8. Думаю, принципиально от такой «операции» басни не пострадали бы, но зачем? Есть жанр басни, есть привычное ее построение — есть ли смысл тут что-то менять. Тем более если вести речь о читателях — детях, здесь краткий и четкий дидактический итог просто необходим. В каком-то смысле каждая басня Крылова — это урок, и четко и ярко сформулированный вывод гвоздем вбивается в детское сознание. Мне кажется очевидным тот факт, что, осмеивая пороки, Крылов воспевает добродетель. И этот прием более действенен, чем прямое назидание: высмеять порок, чтобы подтолкнуть к добродетели, — это тоньше, чем просто призывать к ней.
9. Чехов сформулировал это несколько иначе: «Краткость — сестра таланта», но суть та же, с этим вряд ли кто-то станет спорить.

Андрей Новиков, поэт (Липецк)

1. В Литературном институте довольно подробно останавливались на ранних произведениях Крылова. Но это было все же поверхностное знакомство, в достаточной степени подчинено советской идеологии, поскольку на дворе были 80-е годы. Полностью читал «Сочинитель в прихожей», комическую оперу «Бешеная семья», язык которой нахожу довольно современным и отличным от иных произведений Крылова, «Филомела» выглядит более архаичной и прямолинейной.
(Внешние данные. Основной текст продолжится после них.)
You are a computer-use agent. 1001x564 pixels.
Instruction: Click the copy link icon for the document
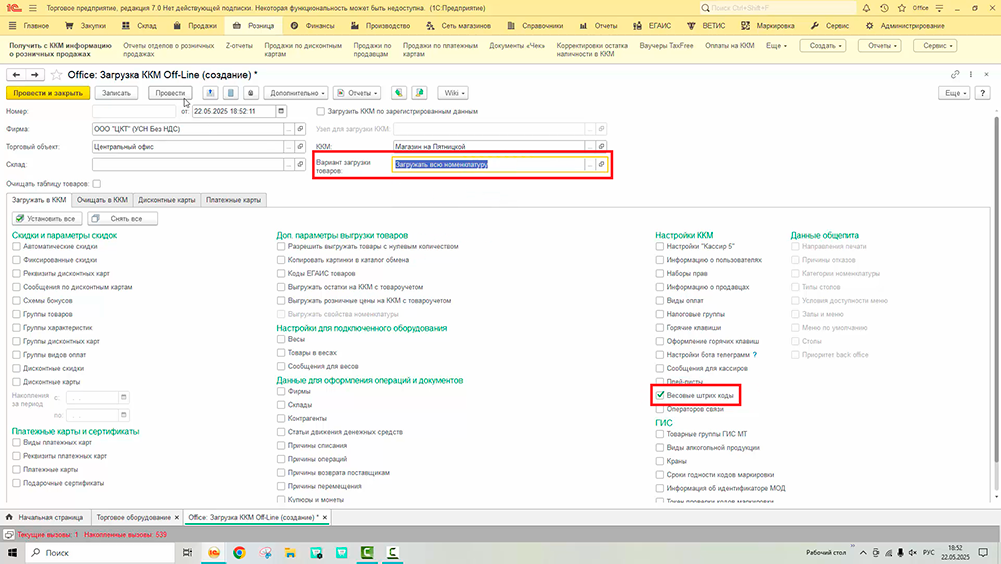coord(956,74)
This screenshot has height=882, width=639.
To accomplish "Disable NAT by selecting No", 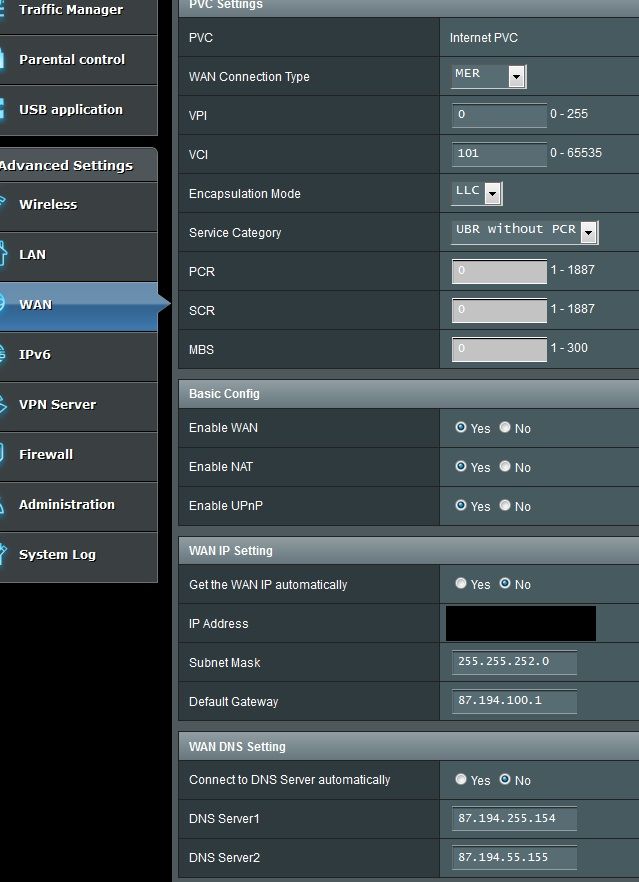I will 505,467.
Из драматургии Крылова мне показалась интересной «Подщипа», в которой проглядываются «басенные» зачатки его стиля. Драматургия Крылова и сейчас выглядит современной, логично, что Крылов начал свою литературную деятельность с театра, в те времена он был сосредоточием литературной жизни.
3. Карточная игра в то время была в большой моде. Мог он зарабатывать игрой на жизнь? Вполне, и ничего страшного в этом нет. Пушкинская «Пиковая дама» — зеркало того времени.
5. Безусловно, в осмеивании порока. Даже житейскому здравому смыслу не чужды идеализация и романтизация действительности.
7. Все же ценность басен от заимствований сюжетов снижается. Читал «Стрекоза и Муравей» на французском, практически калька. Хотя вопрос «своего и чужого» с литературной точки зрения очень сложен.
8. Сложный вопрос, если удалить из них дидактические заключения, басни потеряют его авторскую оригинальность.
9. Согласен, если добродетель, как и краткость, — сестра таланта.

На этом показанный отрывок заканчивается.